This article was first published on Lexis®PSL Life Sciences on 7 March 2019. Click for a free trial of Lexis®PSL.

What is the purpose of the draft 2019 Clinical Trials Regulations?

The draft Medicines for Human Use (Clinical Trials) (Amendment) (EU Exit) Regulations 2019 (draft 2019 Clinical Trials Regulations) will come into place if the UK exits the EU without a deal. The UK is currently scheduled to leave the EU on 29 March 2019 (exit day). Their purpose is to provide clarity, continuity and ensure safety in relation to clinical trials in the event that the UK leaves the EU without a deal in place.

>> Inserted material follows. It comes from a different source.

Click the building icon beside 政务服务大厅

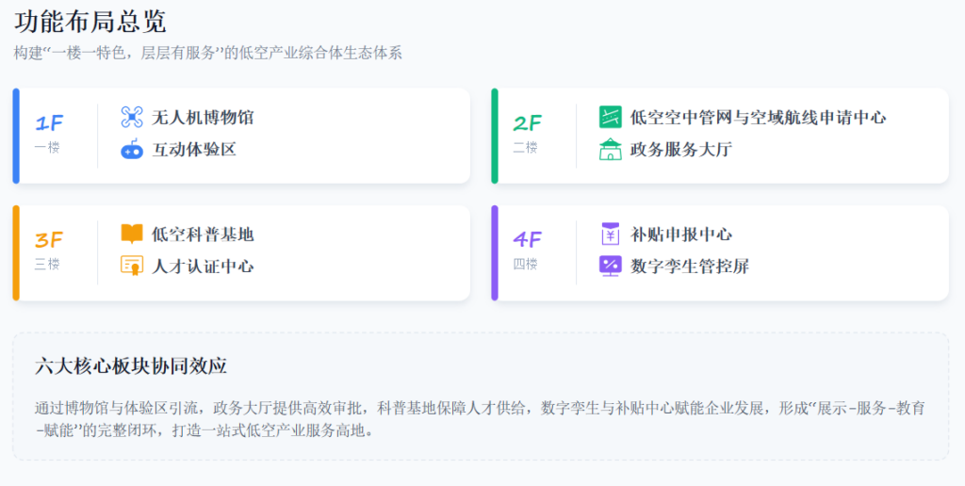(x=611, y=150)
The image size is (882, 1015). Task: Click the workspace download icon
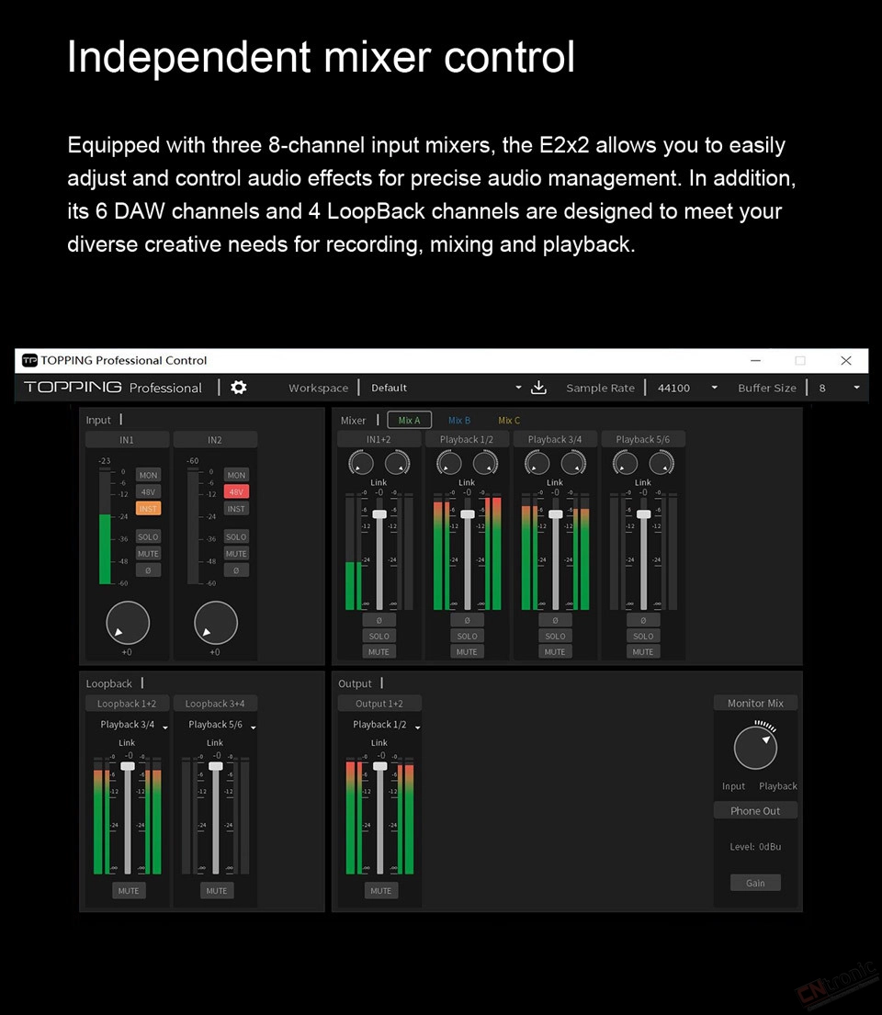click(539, 388)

Currently, the regime for clinical trials is harmonised across the EU by Directive 2001/20/EC. The UK has implemented this through the Medicines for Human Use (Clinical Trials) Regulations 2004, SI 2004/1031 meaning that the MHRA authorises all interventional clinical trials of medicines and that ethics approval needs to be sought. The draft 2019 Clinical Trials Regulations amend SI 2004/1031 to address the shortcomings as a result of the withdrawal of the UK from the EU in the event of no deal being in place.


Under SI 2004/1031, a sponsor or their legal representative must be established in the EU. The UK will be a third country following the UK’s exit from the EU without a deal and no longer part of the EEA.

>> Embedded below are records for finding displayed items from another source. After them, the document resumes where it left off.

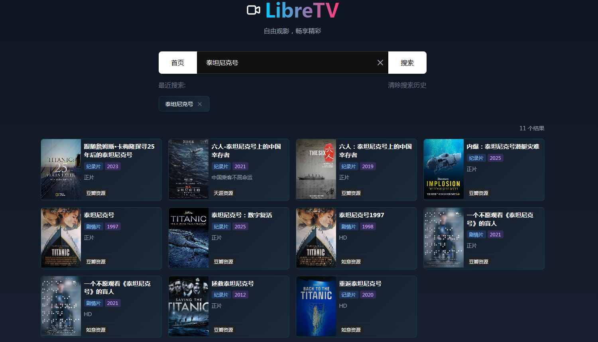This screenshot has width=598, height=342.
Task: Open The Six 2019 documentary poster
Action: 316,169
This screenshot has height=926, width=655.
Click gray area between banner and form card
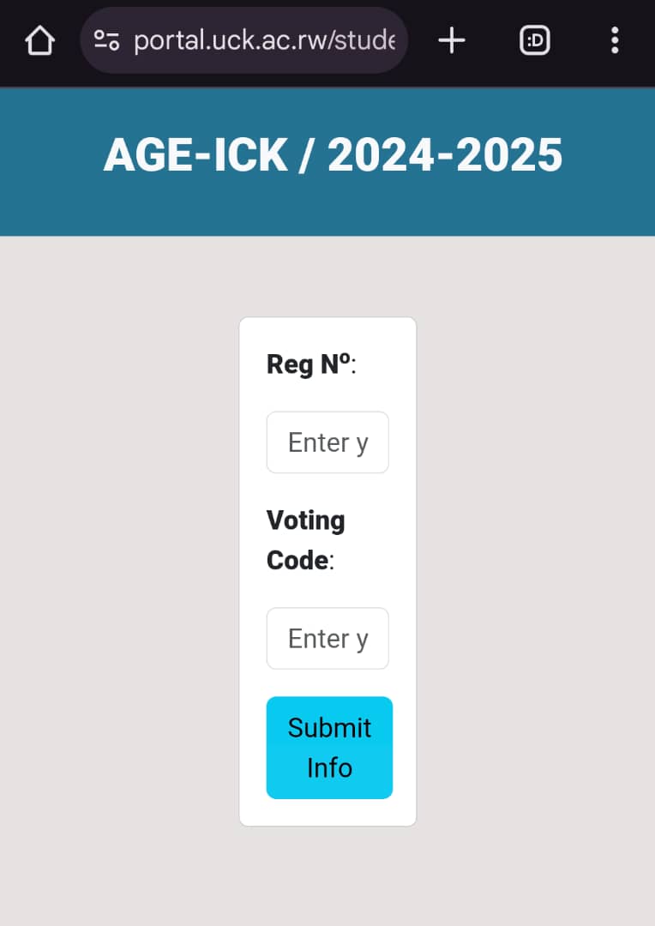click(x=328, y=276)
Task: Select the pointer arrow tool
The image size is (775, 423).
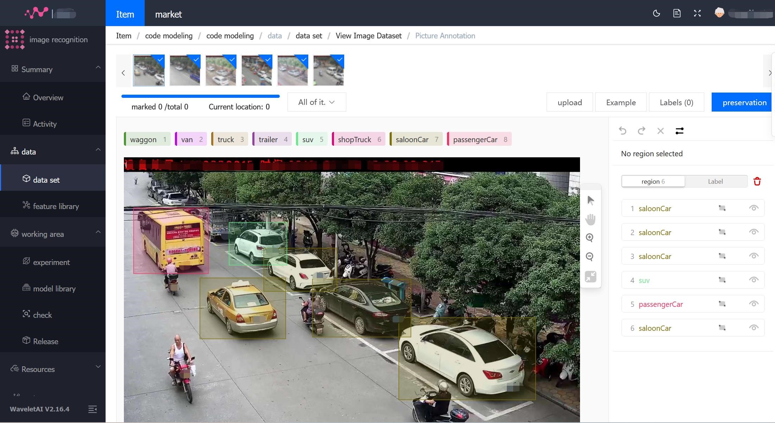Action: tap(591, 201)
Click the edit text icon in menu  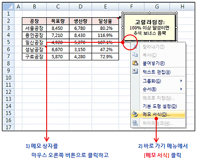[x=135, y=71]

The draft 2019 Clinical Trials Regulations allow a sponsor or legal representative to be established in the UK or in a country on an approved MHRA list (draft 2019 Clinical Trials Regulations, regs 5 and 26) taking into account the country’s ability to contact and liaise with the MHRA. On exit day this list will include all EEA states. As a result, many pharmaceutical companies will not be required to change their country of establishment, even if based in the EEA and not in the UK, as they will still be able to carry out a trial in the UK post-exit day.

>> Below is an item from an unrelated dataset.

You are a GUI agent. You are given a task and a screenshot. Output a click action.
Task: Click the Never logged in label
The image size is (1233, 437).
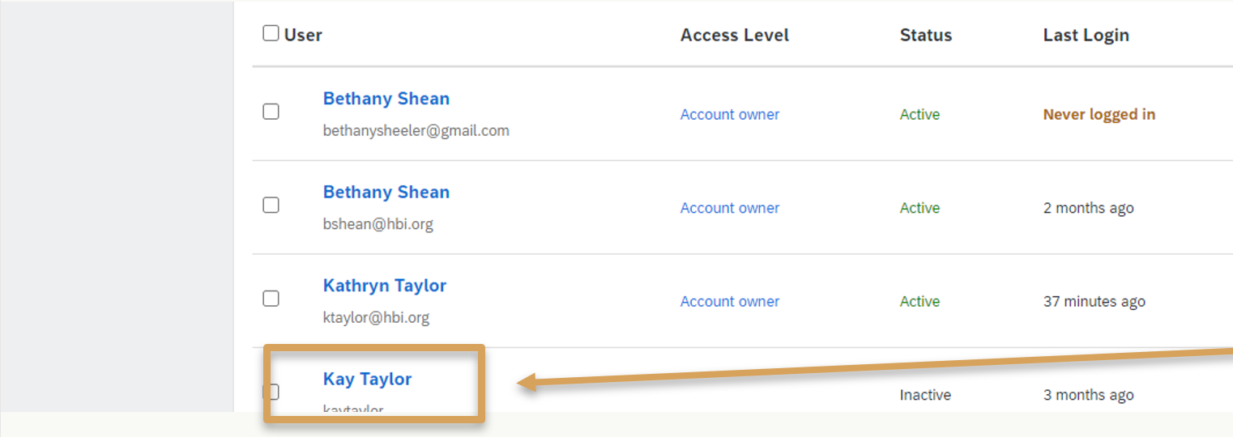pos(1099,115)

Reporting suspected adverse reactions

Where clinical trials are being conducted at trial sites elsewhere in the EEA as well as in the UK, as the UK will no longer have access to the EMA reporting database, any suspected unexpected serious adverse reactions (SUSARs) relating to trials in a country other than the UK need to be reported to the MHRA (draft 2019 Clinical Trials Regulations, reg 15). If any SUSARs occur in such clinical trials taking place outside the UK, the sponsor must ensure that the MHRA is notified within seven days of becoming aware, if the SUSAR is fatal or life-threatening, or within 15 days in any other event (draft 2019 Clinical Trials Regulations, reg 15(2)(b)). Sponsors should also be aware that any SUSAR in an EU member state will also need to be notified to the EMA, resulting in the administrative burden of a double notification.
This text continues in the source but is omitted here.